Add custom metric information to Spark

Recently, due to some work scenarios requiring more information about Spark tasks, we need to modify the Spark source code to add new metrics. Let's also connect the entire metric system to form a comprehensive understanding.

The following discussion is based on Spark 3.1.2, so let's get started.

ListenerBus Mechanism#

Before diving into practical operations, we first need to understand Spark's listener mechanism.
Spark involves the collaborative operation of multiple modules. By considering real-time performance and structural decoupling, Spark introduces an event bus mechanism. By registering and listening to events, various trigger points of Spark events can execute different operations.

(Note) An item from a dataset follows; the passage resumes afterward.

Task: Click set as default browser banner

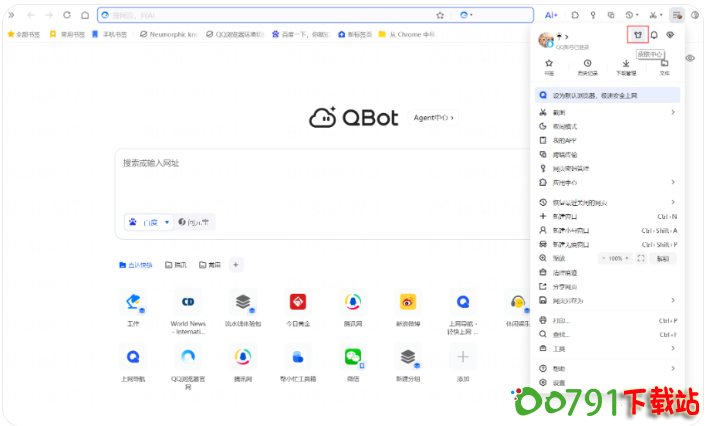Action: [605, 95]
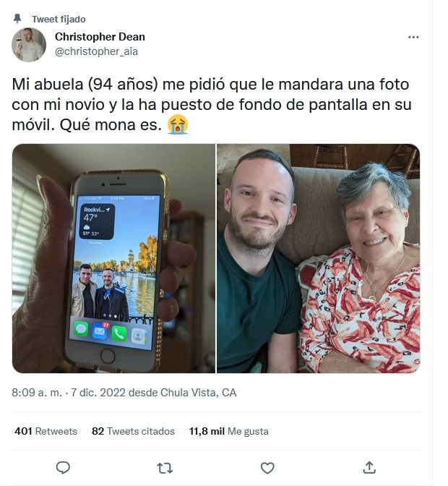Click the Christopher Dean display name
448x486 pixels.
point(100,37)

In Spark, you can specify the execution of a certain operation as an event and register it in the event bus in advance. When that operation is executed, an event is sent, and the event bus receives this event and asynchronously passes it to all listeners that are listening for that event, executing the corresponding methods. This is essentially a typical producer-consumer model. We need to artificially produce an event, and then consumers will consume this event. The most classic use case is to listen to a task before and after its execution, thereby obtaining the start and end status of that task in near real-time, which allows us to gather various statistical information during the execution of that task, referred to as metrics below.

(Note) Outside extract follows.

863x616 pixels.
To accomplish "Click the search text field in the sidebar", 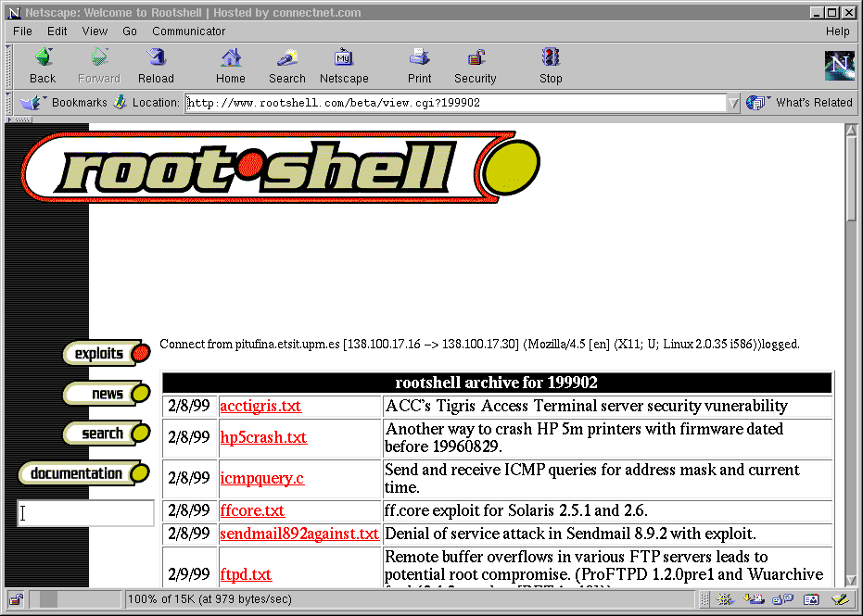I will [86, 513].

If you want to add event listeners in Spark, it's also very simple, although it is somewhat intrusive to the code. Here, we take the start of a task as an example.
First, we need to register the event to the listenerBus by creating a case class that inherits from SparkListenerEvent:

case class SparkListenerTaskStart(stageId: Int, stageAttemptId: Int, taskInfo: TaskInfo)
  extends SparkListenerEvent

The specific implementation of SparkListenerEvent is as follows:

@DeveloperApi
@JsonTypeInfo(use = JsonTypeInfo.Id.CLASS, include = JsonTypeInfo.As.PROPERTY, property = "Event")
trait SparkListenerEvent {
  /* Whether output this event to the event log */
  protected[spark] def logEvent: Boolean = true
}

SparkListenerEvent will be accepted by SparkListener and call the specified method, as seen in the implementation in SparkListener.scala:

@DeveloperApi
abstract class SparkListener extends SparkListenerInterface {
  override def onTaskStart(taskStart: SparkListenerTaskStart): Unit = { }
  // Some code here ...
  override def onOtherEvent(event: SparkListenerEvent): Unit = { }
}

From the above code, we can infer two points: first, Spark has built-in callback methods for some events, but if we define a custom event, it will ultimately go to the onOtherEvent method. Therefore, we only need to inherit the onOtherEvent method and perform pattern matching within it to listen to our custom events, thus reducing the intrusion into Spark core code. Second, we can inherit SparkListener to override methods and add our own listening logic.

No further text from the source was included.